#### What is needed:
Only the lines that contain the string "Focus" belong in the answer; pull them from the records.

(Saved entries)
********

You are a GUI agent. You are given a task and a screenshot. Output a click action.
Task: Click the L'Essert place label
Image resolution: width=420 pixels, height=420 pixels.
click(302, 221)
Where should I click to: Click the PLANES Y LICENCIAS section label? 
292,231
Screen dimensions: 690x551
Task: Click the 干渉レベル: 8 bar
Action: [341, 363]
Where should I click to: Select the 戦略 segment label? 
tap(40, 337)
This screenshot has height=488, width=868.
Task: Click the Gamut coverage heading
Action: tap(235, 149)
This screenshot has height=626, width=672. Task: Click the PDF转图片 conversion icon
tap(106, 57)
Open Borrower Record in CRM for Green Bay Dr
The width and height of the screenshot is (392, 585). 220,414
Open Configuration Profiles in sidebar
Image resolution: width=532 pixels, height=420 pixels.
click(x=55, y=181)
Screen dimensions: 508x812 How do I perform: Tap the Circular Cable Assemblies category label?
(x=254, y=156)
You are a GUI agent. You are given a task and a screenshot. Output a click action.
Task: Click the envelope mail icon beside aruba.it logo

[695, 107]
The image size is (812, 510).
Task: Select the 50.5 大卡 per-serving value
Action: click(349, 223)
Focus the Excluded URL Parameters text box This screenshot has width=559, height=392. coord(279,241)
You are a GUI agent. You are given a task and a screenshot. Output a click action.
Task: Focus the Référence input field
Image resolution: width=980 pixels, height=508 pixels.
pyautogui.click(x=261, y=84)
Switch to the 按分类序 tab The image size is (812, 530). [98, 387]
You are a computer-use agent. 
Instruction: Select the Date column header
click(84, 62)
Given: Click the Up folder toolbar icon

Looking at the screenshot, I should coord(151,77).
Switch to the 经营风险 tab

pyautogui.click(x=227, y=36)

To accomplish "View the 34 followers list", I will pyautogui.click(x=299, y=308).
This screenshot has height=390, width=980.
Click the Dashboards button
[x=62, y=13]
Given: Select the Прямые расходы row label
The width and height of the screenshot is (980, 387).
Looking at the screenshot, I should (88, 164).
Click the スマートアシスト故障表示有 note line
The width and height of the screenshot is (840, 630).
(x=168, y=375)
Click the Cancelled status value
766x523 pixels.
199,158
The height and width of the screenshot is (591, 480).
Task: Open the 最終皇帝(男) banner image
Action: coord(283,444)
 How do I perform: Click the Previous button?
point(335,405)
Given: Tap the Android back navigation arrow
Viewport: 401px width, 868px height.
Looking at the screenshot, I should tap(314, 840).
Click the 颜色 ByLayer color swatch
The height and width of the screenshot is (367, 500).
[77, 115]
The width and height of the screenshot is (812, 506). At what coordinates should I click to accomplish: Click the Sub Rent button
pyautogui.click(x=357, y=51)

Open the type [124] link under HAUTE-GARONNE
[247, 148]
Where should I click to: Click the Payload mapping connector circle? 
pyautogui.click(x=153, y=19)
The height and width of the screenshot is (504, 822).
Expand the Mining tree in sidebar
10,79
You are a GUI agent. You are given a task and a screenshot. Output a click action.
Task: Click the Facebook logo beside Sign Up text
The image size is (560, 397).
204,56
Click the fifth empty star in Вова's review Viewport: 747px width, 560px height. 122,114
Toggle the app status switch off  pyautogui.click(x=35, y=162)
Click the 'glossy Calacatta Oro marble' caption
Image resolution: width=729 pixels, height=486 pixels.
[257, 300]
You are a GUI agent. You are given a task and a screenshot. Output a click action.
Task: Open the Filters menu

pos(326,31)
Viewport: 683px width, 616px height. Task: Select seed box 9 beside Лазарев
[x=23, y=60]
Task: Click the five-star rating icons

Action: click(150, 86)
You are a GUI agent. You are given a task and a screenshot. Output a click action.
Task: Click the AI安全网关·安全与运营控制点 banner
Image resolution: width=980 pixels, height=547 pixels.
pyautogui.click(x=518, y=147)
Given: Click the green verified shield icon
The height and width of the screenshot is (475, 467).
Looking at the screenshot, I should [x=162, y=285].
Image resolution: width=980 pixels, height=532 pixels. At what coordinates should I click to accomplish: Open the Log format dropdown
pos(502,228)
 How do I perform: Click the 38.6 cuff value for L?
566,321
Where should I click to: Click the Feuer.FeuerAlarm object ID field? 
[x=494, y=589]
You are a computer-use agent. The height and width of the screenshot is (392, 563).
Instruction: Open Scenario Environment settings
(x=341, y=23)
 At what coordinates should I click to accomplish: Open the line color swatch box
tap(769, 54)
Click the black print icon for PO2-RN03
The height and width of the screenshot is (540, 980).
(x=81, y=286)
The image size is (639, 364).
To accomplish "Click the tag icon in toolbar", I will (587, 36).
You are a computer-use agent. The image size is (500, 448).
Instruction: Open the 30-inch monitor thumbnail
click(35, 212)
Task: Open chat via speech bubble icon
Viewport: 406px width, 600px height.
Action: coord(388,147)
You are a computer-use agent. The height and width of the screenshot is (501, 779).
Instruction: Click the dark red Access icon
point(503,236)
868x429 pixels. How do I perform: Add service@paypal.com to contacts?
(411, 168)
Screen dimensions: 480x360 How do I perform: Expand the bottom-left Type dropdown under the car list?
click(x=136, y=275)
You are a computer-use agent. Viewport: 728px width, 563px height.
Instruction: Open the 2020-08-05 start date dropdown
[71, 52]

********

#### Solution to the exercise:
Focus the Excluded URL Parameters text box This screenshot has width=559, height=392. coord(279,241)
Task: Focus the Référence input field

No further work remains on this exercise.